Parte de esta capa pasaba al vino, que tenía que ser filtrado antes de servirse. Es fácil suponer que la calidad dejaba bastante que desear, pues los vinos se agriaban fácilmente. Entonces se bebían especiados con pimienta, hinojo, y hierbas aromáticas que les disimularan el repunte. También era frecuente servirlos calientes y aguados, a la manera griega. A este efecto, en la cabecera del banquete se disponía un recipiente de agua caliente (caldarium).

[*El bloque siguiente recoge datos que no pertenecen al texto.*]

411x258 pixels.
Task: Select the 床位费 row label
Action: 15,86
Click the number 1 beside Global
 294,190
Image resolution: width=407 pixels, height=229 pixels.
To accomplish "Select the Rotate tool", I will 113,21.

Sin embargo, en verano el vino se refrescaba sumergiéndolo en pozos o cubos de hielo picado, que a veces eran de vidrio (vasa nivaria) y otras veces metálicos (colum nivarium). Por supuesto, nos referimos al vino de los banquetes elegantes. El ciudadano de a pie, mucho menos exigente, tomaba vino peleón, o deuterio, que al menor descuido daba en vinagre. El vino melado (mulsum, aqua mulsa) procedía de un primer mosto endulzado con miel y fermentado en tinajas de barro y aclarado con ceniza, polvo de mármol o resina. A veces se concentraba hasta formar un jarabe que servía como fondo de salsa en diversos platos.

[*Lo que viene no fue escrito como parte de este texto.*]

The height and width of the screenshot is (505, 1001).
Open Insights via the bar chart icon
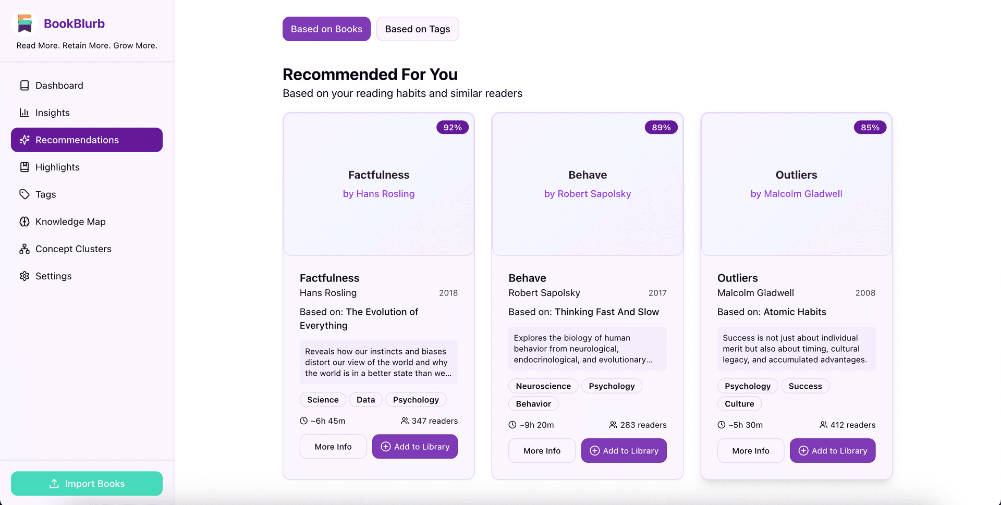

Fue una suerte que los romanos respetaran la honorable institución griega del moderador del banquete, el arbiter bibendi o rex convivii, una persona de respeto que indicaba al copero la proporción de agua y vino que debía servir a cada comensal para mantenerlo, a lo largo de la noche, en su punto de euforia etílica, algo achispado y gracioso, pero sin consentir que se emborrachara. De este modo se evitaba que un aguafiestas con dos copas de más desluciera la reunión con actitudes agresivas o lloriqueos sentimentales. No obstante, muchos comensales se nublaban de tal manera que necesitaban ayuda para ir al retrete. Entonces recurrían a un criado personal, el puer at pedes, cuya función, como su propio nombre indica, era atender a los requerimientos del patrón al pie del triclinio. El anfitrión solía ser un hombre importante (patronus) que invitaba a cenar a sus amigos y a sus protegidos o clientes. A otros no los invitaba pero les enviaba de vez en cuando una cesta de comida (sportula). Invitación y cesta no son sino reminiscencias de la redistribución de alimentos en los tiempos antiguos, en los que el humilde se ponía al servicio del poderoso a cambio de su protección. Con la creciente complejidad de la sociedad romana llegó a ser normal que el invitado llevase a su vez a otro invitado, que permanecía a su lado o sentado a sus pies y recibía el revelador nombre de umbra, sombra. Hay que tener en cuenta que, en el contexto cultural antiguo, el gorrón o parásito es una institución honorable. Ya lo dice Sócrates con gran desparpajo:
«Un hombre honrado va a cenar a la casa de otro hombre honrado sin que le hayan invitado». La pasión romana por apurar los placeres de la vida, el carpe diem, no era más que la resignada aceptación de la brevedad del placer y la insignificancia del hombre abocado al abismo de la muerte. ¿Cómo entender, si no, que en las mesas y divanes de las salas de banquetes se dibujaran o esculpieran esqueletos o calaveras con inscripciones similares a ésta?: «Mírame: bebe y diviértete, porque en esto has de acabar».